His reply, profound in its brevity: "Love."
Salguero shared his response with the multiracial congregation he has served for nearly three years. His wife and co-pastor, Jeanette, translated his every word — periodically switching between English and Spanish as her husband did.
Another e-mail followed asking what the pastor meant.
"It means you are committed to sitting at the table to hear a different narrative," Salguero said. "Listen."
"Escucha."
Salguero, who has relatives on the police force, negotiates the minefields of racial injustice and reconciliation with thoughtful diligence rooted in experience. He, too, has been stopped for "driving while brown."
Members of his Lamb's Manhattan Church of the Nazarene climb three flights of stairs in a building that once housed a library to hear the bilingual sermons, a feature introduced by the Salgueros. The diversity goes further: Salguero brought in Pastor Shih Fong Wu, who on the first floor simultaneously leads Sunday services in Mandarin to accommodate the large number of Chinese immigrants in the Lower East Side neighborhood.

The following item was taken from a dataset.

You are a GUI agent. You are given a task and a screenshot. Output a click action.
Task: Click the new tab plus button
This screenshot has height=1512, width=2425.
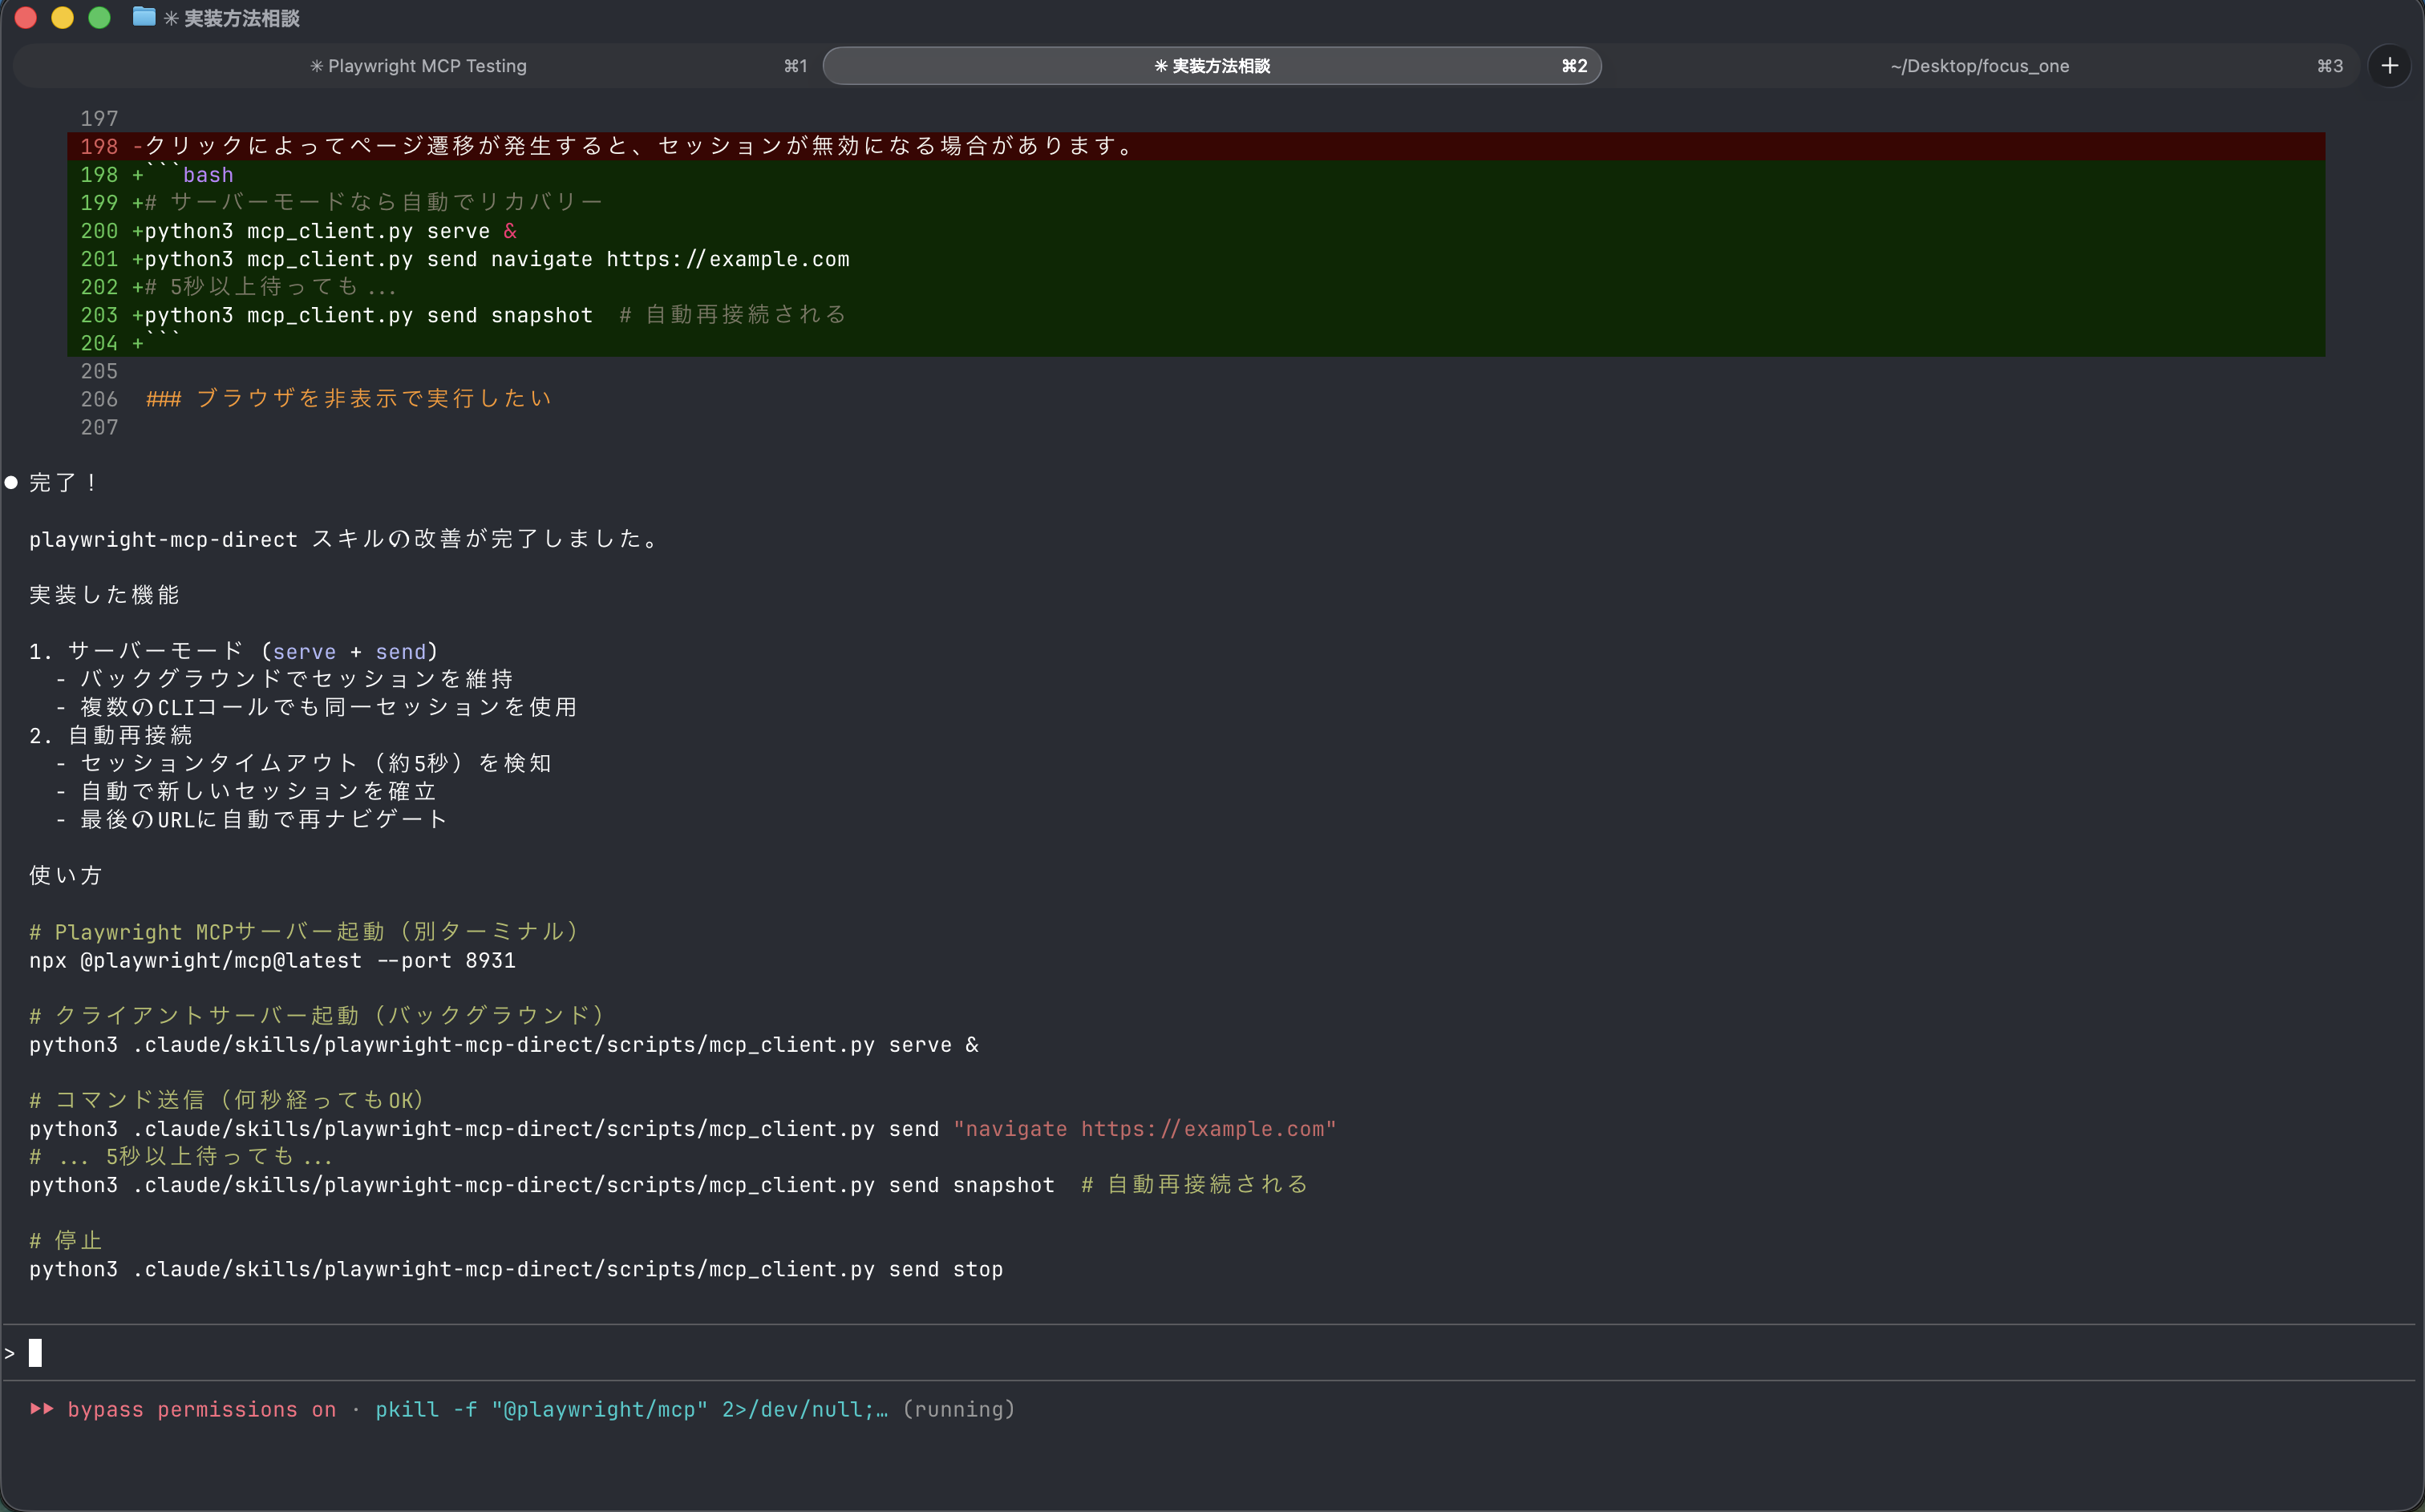pos(2389,66)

Outreach ministries at the church, which catered mostly to the homeless when it was located in Times Square, now counsel a group that contends with legal, cultural and financial hardships and alienation daily.
"When we come to church, we do not ignore those realities," Salguero said in his sermon. "Justice demands that we recognize that people are oppressed and that the gospel is the liberating message."
Calling on a Moses
When San Marino Congregational Church launched a search for a new pastor, it had only one requirement: The candidate needed to fill the pews. The 60-member California church had struggled to recruit new members and was losing some of its most steadfast congregants to old age.
San Marino Congregational needed a Moses. What it found was the Rev. Art Cribbs — a Baptist-raised pastor from South Central Los Angeles. He soon became the church's only black member and its spiritual leader.
It was an unorthodox choice for the Christian church, a tiny, all-white congregation tucked into the quiet, opulent Los Angeles suburb of San Marino — a move so risky, the selection committee polled the congregation about Cribbs by secret ballot despite the church's liberal reputation. The vote was unanimous.
"When we brought it to the congregation, we were definitely very concerned because we didn't know, we really didn't know," said Donald Shenk, a pastoral assistant who chaired the selection process. "Those race questions are often things that when people are given the chance to be anonymous about it, the truth comes out."
Stretching the congregation
Before the 1960s, it was common for properties in San Marino to have a legal stipulation banning sales to blacks and Jews, and until 1989 the city was national headquarters to the ultraconservative, anti-communist John Birch Society.
Yet among the 145 applicants for the job, Cribbs could not be ignored. His audition tape was so powerful, it made Shenk cry.
"It just blew me out of the water. I was sitting there and I just remember thinking, 'Who is that?' I had never heard anybody talk like that," Shenk said. "He speaks from such a truthful place and such a completely heartfelt place."
In the year since he's been pastor, Cribbs has stretched the congregation on topics of social justice and race relations. That's something choir member Holly Ann Burns hoped for when she voted for Cribbs — and it's a perspective she feels will help her understand a hurtful story from her own past.
As a child, Burns' church youth group from the Cincinnati suburbs visited a youth group from an all-black church in the inner-city.
"I was all open and excited and the first thing out of this one girl's mouth was, 'Don't feel like you're doing us a favor by coming down here and visiting us and acting like you care,'" said Burns. "That put a stop to that conversation."
Burns, 56, still thinks of the experience.
"You're getting judged by what you look like," she said. "It really kicked me in the gut. I was really trying to make an effort to understand."
Cribbs doesn't shy from stories like Burns' and sometimes brings up his childhood spent in a housing development in Watts. San Marino's Bible study group is now called Soul Food, Cribbs wears an African jacket instead of vestments and the choir dances in the aisles.
And the congregation? It's grown by nine.